> GIVEN RECORDS:
————————

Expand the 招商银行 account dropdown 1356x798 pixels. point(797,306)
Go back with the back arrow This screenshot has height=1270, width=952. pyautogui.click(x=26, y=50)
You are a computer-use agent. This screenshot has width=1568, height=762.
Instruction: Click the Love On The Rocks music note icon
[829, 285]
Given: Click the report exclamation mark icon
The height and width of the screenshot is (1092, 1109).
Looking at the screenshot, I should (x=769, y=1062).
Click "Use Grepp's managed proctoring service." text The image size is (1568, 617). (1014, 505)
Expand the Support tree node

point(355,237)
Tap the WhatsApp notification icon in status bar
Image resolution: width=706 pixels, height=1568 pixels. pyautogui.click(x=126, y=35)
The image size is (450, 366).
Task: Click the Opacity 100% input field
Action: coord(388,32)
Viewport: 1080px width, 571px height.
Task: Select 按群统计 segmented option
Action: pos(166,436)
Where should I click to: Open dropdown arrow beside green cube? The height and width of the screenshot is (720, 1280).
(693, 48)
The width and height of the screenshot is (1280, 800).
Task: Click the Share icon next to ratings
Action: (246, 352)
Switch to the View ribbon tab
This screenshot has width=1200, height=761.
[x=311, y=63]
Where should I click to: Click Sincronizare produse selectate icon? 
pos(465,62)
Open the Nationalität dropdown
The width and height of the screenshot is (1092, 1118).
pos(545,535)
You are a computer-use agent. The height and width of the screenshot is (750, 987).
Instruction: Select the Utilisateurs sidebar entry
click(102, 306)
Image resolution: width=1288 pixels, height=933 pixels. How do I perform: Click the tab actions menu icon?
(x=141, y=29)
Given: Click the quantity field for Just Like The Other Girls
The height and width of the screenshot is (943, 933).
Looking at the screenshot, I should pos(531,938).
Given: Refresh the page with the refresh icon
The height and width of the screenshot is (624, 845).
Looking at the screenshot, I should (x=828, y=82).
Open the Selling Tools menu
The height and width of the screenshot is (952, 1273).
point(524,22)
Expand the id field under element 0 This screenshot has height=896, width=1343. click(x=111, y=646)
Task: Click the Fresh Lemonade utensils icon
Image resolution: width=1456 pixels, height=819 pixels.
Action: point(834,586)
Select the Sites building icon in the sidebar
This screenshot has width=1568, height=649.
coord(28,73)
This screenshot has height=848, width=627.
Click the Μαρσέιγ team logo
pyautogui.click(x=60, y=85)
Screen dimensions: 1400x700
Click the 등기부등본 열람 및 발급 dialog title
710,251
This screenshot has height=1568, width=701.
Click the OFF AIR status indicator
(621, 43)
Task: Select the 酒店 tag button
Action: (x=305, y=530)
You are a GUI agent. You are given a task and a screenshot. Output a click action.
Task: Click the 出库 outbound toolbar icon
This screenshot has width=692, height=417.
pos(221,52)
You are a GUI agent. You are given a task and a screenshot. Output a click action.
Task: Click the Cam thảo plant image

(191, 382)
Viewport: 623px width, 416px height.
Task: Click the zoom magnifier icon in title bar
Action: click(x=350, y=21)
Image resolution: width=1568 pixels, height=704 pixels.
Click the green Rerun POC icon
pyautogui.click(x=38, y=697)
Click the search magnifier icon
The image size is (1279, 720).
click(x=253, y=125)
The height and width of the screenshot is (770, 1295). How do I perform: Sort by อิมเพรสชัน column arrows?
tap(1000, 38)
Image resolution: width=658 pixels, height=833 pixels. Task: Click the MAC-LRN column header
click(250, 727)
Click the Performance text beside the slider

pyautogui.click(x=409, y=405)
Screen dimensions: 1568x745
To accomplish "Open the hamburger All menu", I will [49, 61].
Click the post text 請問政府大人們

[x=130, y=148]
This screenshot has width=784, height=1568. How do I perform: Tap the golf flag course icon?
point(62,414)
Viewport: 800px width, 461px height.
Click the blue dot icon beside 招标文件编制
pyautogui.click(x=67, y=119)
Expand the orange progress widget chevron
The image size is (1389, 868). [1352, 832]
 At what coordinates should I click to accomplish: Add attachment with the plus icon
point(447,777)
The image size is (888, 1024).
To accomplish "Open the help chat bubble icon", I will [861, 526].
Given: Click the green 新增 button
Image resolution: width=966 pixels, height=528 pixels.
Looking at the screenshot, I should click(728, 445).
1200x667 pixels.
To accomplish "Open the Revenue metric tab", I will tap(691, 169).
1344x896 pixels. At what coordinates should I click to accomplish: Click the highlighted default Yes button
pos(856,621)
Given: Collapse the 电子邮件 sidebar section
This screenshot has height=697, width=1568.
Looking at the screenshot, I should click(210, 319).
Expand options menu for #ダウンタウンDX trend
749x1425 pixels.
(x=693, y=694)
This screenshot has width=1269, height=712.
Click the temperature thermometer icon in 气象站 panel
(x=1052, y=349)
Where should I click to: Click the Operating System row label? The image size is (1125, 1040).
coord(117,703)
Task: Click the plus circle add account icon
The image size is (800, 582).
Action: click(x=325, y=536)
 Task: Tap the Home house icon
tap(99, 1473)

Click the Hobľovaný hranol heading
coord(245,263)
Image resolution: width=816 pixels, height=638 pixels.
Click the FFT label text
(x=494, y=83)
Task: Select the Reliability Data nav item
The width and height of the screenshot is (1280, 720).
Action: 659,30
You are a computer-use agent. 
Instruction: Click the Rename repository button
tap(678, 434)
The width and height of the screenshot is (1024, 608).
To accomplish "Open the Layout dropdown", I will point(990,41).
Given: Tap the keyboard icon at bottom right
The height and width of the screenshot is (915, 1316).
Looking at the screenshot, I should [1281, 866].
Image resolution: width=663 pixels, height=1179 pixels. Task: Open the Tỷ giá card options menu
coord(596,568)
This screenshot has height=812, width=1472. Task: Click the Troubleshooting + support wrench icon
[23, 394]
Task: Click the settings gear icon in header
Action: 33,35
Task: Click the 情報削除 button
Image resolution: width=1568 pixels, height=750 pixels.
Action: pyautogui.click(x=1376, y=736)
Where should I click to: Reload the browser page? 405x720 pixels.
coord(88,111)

————————

For the lines above, output exactly those from the line containing "The image size is (888, 1024)." through the line containing "The width and height of the screenshot is (1024, 608).", and skip the others.

The image size is (888, 1024).
To accomplish "Open the help chat bubble icon", I will [861, 526].
Given: Click the green 新增 button
Image resolution: width=966 pixels, height=528 pixels.
Looking at the screenshot, I should click(728, 445).
1200x667 pixels.
To accomplish "Open the Revenue metric tab", I will tap(691, 169).
1344x896 pixels. At what coordinates should I click to accomplish: Click the highlighted default Yes button
pos(856,621)
Given: Collapse the 电子邮件 sidebar section
This screenshot has height=697, width=1568.
Looking at the screenshot, I should click(210, 319).
Expand options menu for #ダウンタウンDX trend
749x1425 pixels.
(x=693, y=694)
This screenshot has width=1269, height=712.
Click the temperature thermometer icon in 气象站 panel
(x=1052, y=349)
Where should I click to: Click the Operating System row label? The image size is (1125, 1040).
coord(117,703)
Task: Click the plus circle add account icon
The image size is (800, 582).
Action: click(x=325, y=536)
 Task: Tap the Home house icon
tap(99, 1473)

Click the Hobľovaný hranol heading
coord(245,263)
Image resolution: width=816 pixels, height=638 pixels.
Click the FFT label text
(x=494, y=83)
Task: Select the Reliability Data nav item
The width and height of the screenshot is (1280, 720).
Action: 659,30
You are a computer-use agent. 
Instruction: Click the Rename repository button
tap(678, 434)
The width and height of the screenshot is (1024, 608).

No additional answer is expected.